Maxime Tandonnet : Il faut bien voir qu’il y a deux mouvements dans le mouvement, d’abord celui qui est organisé et piloté par les syndicats qui est une mobilisation classique de salariés dont certains sont en grève. On voit bien que cette mobilisation-là ne peut pas s’éterniser. Elle dure depuis deux ou trois mois, ce qui est considérable. Les salariés ne peuvent pas multiplier les absences et les grèves où ils ne sont pas payés surtout dans une période aussi difficile pour le pouvoir d’achat. La participation a baissé d’un tiers depuis le 23 mars, une partie des manifestants se trouvant en outre rebuté par les violences et les destructions comme à Bordeaux. Et puis il y a un autre mouvement qui tend à prendre le relais. Celui qui justement échappe au contrôle des syndicats, formé de jeunes qui veulent en découdre avec la police et qui se rapproche davantage de la logique des gilets jaunes bien que d’une autre nature. Les syndicats ont tout intérêt à chercher une porte de sortie au conflit qui risque fortement de les affaiblir et surtout de dégénérer.  

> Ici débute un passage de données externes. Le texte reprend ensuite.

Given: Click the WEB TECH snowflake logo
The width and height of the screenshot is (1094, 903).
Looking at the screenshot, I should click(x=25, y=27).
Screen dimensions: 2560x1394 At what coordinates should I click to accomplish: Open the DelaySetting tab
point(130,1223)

De son côté, le gouvernement par la voix d’Olivier Véran a fait savoir qu’il n’y avait pas besoin de médiation, alors que les députés Modem s’y sont dit favorables. Elisabeth Borne a proposé mardi soir de recevoir l’intersyndicale la semaine prochaine. Comment analyser la stratégie de la majorité ?

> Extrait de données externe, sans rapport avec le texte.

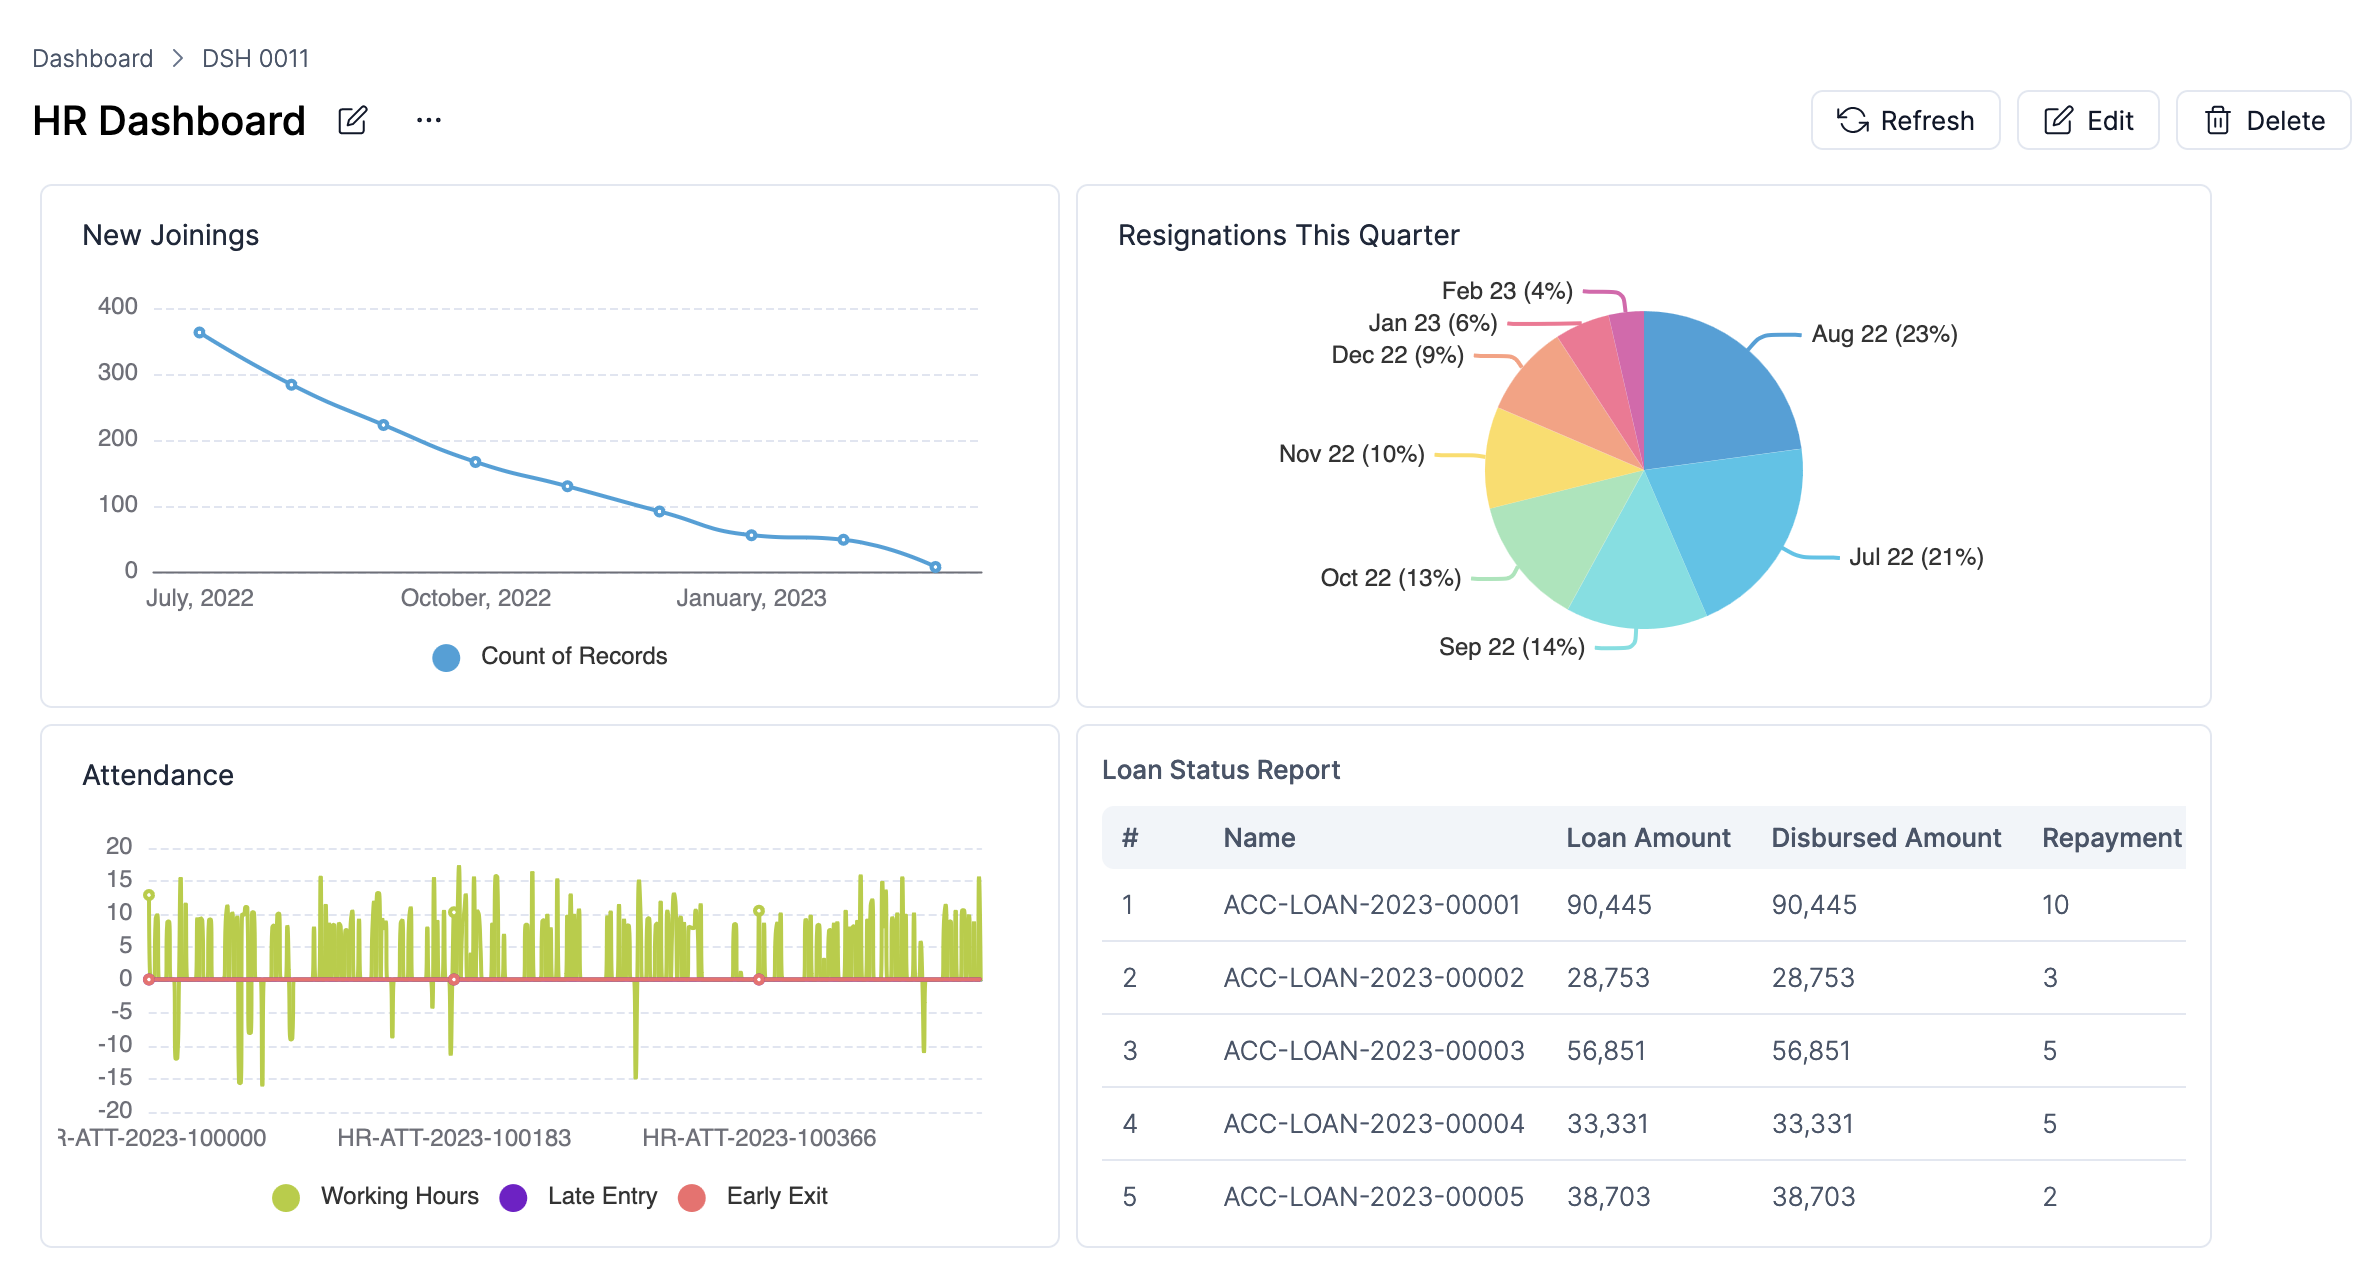Click the Refresh button

(x=1905, y=121)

Maxime Tandonnet : Cette stratégie semble encore contradictoire pour l’instant. Officiellement, le président, la Première ministre et le porte-parole l’ont répété : il n’est pas question de revenir sur le report du départ à 64 ans et le « processus démocratique doit se poursuivre ». Mais pourtant, la rencontre entre les syndicats et la Première ministre, prévue la semaine prochaine, montre bien que le pouvoir macroniste, par-delà les coups de menton, s’oriente vers un compromis. Nous sommes dans un jeu de postures. Les 64 ans ne servent strictement à rien compte tenu de la règle des 43 annuités et des mesures prises pour les carrières longues. Leur seul effet est de pénaliser quelques catégories qui semblent échapper aux dérogations prévues pour les personnes ayant travaillé avant 21 ans. Mais en tout cas, ce qui est évident, c’est que l’impact des 64 ans sur le plan des équilibres financiers ne saurait être qu’extrêmement marginal. La majorité en a parfaitement conscience. Son unique objectif est désormais de sauver la face.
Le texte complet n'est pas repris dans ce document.